— What you should do —
Could you reproduce the lines below from the one with "Where should I" through the one with "Instruction: Click the"? Keep both ends and add nothing.

— Raw data —
——

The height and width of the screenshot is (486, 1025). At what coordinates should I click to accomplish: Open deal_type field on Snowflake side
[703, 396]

——

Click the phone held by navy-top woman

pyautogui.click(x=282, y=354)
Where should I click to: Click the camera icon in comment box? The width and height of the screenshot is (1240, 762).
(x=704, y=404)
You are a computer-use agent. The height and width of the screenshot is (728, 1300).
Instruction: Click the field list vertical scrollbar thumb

——

— Response area —
Where should I click to: Click the camera icon in comment box? The width and height of the screenshot is (1240, 762).
(x=704, y=404)
You are a computer-use agent. The height and width of the screenshot is (728, 1300).
Instruction: Click the field list vertical scrollbar thumb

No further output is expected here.